> _What is being asked_
When you reach the line containing "Latest posts (40, 1139)" in the entries below, start writing out each line exactly, and stop after the line containing "Regalos [button] (734, 115)".

> _Data shown_
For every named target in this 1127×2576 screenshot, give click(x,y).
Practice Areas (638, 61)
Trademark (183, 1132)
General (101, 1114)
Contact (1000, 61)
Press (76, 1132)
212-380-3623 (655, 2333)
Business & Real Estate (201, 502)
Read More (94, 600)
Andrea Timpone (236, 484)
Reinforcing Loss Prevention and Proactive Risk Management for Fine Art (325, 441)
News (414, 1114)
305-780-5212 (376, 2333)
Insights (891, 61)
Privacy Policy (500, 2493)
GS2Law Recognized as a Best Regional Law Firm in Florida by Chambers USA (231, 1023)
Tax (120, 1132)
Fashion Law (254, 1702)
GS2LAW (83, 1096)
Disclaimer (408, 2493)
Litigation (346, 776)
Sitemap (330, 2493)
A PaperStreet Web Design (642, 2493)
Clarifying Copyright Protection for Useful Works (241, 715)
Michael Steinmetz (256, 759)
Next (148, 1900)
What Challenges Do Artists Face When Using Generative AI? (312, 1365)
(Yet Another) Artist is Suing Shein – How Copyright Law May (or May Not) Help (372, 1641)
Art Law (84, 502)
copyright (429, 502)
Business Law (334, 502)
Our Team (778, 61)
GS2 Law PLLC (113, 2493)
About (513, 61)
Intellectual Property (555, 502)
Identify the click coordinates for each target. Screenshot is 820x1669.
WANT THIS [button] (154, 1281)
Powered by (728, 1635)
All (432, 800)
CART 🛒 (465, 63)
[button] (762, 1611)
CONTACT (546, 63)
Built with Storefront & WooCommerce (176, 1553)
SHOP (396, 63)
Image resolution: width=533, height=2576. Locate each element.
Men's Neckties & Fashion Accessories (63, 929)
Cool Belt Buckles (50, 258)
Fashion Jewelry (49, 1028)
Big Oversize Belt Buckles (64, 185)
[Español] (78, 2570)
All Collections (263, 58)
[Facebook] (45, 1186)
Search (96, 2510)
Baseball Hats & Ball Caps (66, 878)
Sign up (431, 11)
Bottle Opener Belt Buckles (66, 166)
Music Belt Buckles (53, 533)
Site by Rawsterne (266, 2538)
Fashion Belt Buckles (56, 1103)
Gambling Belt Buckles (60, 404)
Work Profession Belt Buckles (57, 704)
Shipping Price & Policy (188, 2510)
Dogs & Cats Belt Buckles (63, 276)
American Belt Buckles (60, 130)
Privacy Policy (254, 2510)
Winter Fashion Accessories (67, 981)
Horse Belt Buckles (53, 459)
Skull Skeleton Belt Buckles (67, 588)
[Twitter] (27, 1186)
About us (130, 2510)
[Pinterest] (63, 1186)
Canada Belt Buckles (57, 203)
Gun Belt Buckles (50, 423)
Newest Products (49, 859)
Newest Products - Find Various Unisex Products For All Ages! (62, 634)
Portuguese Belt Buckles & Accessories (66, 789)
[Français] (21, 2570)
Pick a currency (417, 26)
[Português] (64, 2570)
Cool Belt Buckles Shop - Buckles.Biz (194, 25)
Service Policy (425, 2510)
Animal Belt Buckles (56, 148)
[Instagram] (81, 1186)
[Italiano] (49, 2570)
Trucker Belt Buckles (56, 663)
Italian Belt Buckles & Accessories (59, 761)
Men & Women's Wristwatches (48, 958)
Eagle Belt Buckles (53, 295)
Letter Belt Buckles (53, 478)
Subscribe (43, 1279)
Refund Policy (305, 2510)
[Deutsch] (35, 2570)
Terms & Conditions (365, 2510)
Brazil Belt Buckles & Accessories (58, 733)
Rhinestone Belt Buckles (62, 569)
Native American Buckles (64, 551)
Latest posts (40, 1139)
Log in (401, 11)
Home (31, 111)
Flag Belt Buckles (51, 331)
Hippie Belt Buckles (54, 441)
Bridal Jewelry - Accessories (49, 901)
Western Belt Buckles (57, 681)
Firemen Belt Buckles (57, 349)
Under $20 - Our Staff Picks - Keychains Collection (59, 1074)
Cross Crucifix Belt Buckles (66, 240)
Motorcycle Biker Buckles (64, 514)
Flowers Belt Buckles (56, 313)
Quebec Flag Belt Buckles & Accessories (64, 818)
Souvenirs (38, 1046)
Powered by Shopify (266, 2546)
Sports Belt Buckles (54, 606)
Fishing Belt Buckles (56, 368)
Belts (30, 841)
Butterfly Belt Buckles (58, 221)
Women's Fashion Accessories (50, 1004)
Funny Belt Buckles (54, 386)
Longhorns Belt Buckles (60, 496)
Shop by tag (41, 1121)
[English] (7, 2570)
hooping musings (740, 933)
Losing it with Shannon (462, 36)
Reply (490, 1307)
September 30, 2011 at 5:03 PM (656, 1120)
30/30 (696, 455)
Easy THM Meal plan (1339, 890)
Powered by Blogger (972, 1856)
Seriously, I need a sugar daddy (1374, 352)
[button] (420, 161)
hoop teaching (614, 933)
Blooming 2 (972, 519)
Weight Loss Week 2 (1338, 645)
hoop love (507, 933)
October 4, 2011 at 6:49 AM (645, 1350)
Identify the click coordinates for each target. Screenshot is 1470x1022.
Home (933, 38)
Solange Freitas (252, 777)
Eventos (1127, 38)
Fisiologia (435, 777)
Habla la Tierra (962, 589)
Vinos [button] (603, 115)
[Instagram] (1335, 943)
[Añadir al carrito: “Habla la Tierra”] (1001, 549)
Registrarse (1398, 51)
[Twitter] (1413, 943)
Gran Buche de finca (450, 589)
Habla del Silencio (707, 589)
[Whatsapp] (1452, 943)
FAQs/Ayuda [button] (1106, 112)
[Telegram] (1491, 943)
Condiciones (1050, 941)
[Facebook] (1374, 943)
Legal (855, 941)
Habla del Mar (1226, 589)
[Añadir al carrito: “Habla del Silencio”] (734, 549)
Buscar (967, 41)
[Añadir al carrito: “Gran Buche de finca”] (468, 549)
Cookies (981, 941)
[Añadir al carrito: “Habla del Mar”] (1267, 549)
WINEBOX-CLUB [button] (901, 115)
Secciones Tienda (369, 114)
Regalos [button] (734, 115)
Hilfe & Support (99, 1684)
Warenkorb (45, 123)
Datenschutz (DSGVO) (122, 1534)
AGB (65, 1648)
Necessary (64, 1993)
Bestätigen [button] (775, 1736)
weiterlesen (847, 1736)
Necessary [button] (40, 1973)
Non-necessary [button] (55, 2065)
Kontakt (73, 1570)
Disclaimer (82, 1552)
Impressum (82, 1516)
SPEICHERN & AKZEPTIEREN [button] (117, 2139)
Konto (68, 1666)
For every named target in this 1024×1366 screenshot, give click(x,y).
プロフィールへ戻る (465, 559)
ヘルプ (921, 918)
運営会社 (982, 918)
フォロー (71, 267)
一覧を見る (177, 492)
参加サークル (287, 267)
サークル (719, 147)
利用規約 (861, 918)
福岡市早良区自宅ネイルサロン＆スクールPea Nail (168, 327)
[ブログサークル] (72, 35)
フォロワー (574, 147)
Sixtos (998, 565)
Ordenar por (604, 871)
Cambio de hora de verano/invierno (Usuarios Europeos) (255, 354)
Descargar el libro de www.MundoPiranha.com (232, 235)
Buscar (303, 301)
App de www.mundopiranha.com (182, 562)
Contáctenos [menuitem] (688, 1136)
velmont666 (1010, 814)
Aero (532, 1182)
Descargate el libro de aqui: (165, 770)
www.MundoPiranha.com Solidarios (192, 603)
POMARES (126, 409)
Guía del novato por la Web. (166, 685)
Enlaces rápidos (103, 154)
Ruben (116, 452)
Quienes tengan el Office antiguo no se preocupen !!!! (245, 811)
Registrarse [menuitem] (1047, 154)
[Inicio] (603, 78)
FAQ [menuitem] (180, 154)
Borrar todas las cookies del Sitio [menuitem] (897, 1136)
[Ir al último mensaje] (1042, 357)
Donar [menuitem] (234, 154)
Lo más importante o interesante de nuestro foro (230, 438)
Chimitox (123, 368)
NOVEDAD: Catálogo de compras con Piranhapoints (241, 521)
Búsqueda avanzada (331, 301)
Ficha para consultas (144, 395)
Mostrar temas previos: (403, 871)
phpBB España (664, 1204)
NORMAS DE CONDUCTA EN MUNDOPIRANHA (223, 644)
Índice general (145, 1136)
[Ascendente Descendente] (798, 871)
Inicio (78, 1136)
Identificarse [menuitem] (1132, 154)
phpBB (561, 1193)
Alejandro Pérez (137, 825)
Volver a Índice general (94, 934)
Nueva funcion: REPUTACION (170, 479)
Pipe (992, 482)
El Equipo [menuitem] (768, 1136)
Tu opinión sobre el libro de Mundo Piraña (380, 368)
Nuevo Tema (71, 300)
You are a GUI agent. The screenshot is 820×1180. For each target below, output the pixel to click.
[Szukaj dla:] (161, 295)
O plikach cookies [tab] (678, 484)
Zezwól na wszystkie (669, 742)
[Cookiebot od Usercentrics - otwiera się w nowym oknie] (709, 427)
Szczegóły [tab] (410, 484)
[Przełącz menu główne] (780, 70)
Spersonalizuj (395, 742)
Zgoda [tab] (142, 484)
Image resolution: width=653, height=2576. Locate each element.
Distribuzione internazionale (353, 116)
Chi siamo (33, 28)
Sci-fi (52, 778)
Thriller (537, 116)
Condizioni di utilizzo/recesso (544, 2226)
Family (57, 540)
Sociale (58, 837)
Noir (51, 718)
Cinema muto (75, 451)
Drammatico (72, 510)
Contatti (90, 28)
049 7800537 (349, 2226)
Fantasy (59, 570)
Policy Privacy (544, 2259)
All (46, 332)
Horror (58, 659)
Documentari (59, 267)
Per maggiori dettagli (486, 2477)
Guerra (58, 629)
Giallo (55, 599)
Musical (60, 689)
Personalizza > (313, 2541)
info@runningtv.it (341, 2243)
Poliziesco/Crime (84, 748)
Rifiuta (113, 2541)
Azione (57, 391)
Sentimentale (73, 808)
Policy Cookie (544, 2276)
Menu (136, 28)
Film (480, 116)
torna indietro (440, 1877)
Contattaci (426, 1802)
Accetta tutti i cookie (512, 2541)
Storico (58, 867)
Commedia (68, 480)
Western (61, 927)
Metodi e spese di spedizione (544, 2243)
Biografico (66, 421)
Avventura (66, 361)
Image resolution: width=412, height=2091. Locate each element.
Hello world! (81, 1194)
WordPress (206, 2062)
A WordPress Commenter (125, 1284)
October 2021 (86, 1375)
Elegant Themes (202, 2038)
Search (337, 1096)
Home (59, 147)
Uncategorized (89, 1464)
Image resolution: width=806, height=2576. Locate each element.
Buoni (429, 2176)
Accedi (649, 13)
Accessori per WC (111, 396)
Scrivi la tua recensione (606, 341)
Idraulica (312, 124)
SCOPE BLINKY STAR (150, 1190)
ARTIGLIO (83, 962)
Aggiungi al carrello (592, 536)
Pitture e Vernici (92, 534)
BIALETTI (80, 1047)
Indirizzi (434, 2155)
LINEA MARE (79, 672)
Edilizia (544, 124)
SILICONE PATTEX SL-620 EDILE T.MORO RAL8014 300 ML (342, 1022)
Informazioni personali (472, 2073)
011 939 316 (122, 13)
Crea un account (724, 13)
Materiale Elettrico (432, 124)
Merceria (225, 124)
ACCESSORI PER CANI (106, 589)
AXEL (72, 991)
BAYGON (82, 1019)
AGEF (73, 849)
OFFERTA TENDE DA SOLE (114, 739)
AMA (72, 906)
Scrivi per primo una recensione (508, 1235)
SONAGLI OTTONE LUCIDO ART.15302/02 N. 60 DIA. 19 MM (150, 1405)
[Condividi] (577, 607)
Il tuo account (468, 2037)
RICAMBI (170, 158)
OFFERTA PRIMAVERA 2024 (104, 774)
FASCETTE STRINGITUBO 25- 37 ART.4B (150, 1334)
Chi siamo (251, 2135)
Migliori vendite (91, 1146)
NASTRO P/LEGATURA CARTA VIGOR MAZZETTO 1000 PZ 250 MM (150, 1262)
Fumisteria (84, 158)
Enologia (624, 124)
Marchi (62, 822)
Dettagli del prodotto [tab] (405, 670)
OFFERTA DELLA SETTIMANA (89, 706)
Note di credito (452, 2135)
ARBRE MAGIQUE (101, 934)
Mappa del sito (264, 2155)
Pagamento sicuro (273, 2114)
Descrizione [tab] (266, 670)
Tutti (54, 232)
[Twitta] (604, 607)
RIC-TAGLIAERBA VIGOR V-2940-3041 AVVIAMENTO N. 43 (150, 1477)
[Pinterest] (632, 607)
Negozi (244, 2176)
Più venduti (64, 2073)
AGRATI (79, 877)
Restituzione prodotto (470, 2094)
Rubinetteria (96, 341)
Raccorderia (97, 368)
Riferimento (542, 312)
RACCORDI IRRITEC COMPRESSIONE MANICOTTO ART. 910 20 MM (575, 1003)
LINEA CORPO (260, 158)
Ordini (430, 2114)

> _Answer to the problem_
Latest posts (40, 1139)
Log in (401, 11)
Home (31, 111)
Flag Belt Buckles (51, 331)
Hippie Belt Buckles (54, 441)
Bridal Jewelry - Accessories (49, 901)
Western Belt Buckles (57, 681)
Firemen Belt Buckles (57, 349)
Under $20 - Our Staff Picks - Keychains Collection (59, 1074)
Cross Crucifix Belt Buckles (66, 240)
Motorcycle Biker Buckles (64, 514)
Flowers Belt Buckles (56, 313)
Quebec Flag Belt Buckles & Accessories (64, 818)
Souvenirs (38, 1046)
Powered by Shopify (266, 2546)
Sports Belt Buckles (54, 606)
Fishing Belt Buckles (56, 368)
Belts (30, 841)
Butterfly Belt Buckles (58, 221)
Women's Fashion Accessories (50, 1004)
Funny Belt Buckles (54, 386)
Longhorns Belt Buckles (60, 496)
Shop by tag (41, 1121)
[English] (7, 2570)
hooping musings (740, 933)
Losing it with Shannon (462, 36)
Reply (490, 1307)
September 30, 2011 at 5:03 PM (656, 1120)
30/30 (696, 455)
Easy THM Meal plan (1339, 890)
Powered by Blogger (972, 1856)
Seriously, I need a sugar daddy (1374, 352)
[button] (420, 161)
hoop teaching (614, 933)
Blooming 2 (972, 519)
Weight Loss Week 2 (1338, 645)
hoop love (507, 933)
October 4, 2011 at 6:49 AM (645, 1350)
Identify the click coordinates for each target. Screenshot is 1470x1022.
Home (933, 38)
Solange Freitas (252, 777)
Eventos (1127, 38)
Fisiologia (435, 777)
Habla la Tierra (962, 589)
Vinos [button] (603, 115)
[Instagram] (1335, 943)
[Añadir al carrito: “Habla la Tierra”] (1001, 549)
Registrarse (1398, 51)
[Twitter] (1413, 943)
Gran Buche de finca (450, 589)
Habla del Silencio (707, 589)
[Whatsapp] (1452, 943)
FAQs/Ayuda [button] (1106, 112)
[Telegram] (1491, 943)
Condiciones (1050, 941)
[Facebook] (1374, 943)
Legal (855, 941)
Habla del Mar (1226, 589)
[Añadir al carrito: “Habla del Silencio”] (734, 549)
Buscar (967, 41)
[Añadir al carrito: “Gran Buche de finca”] (468, 549)
Cookies (981, 941)
[Añadir al carrito: “Habla del Mar”] (1267, 549)
WINEBOX-CLUB [button] (901, 115)
Secciones Tienda (369, 114)
Regalos [button] (734, 115)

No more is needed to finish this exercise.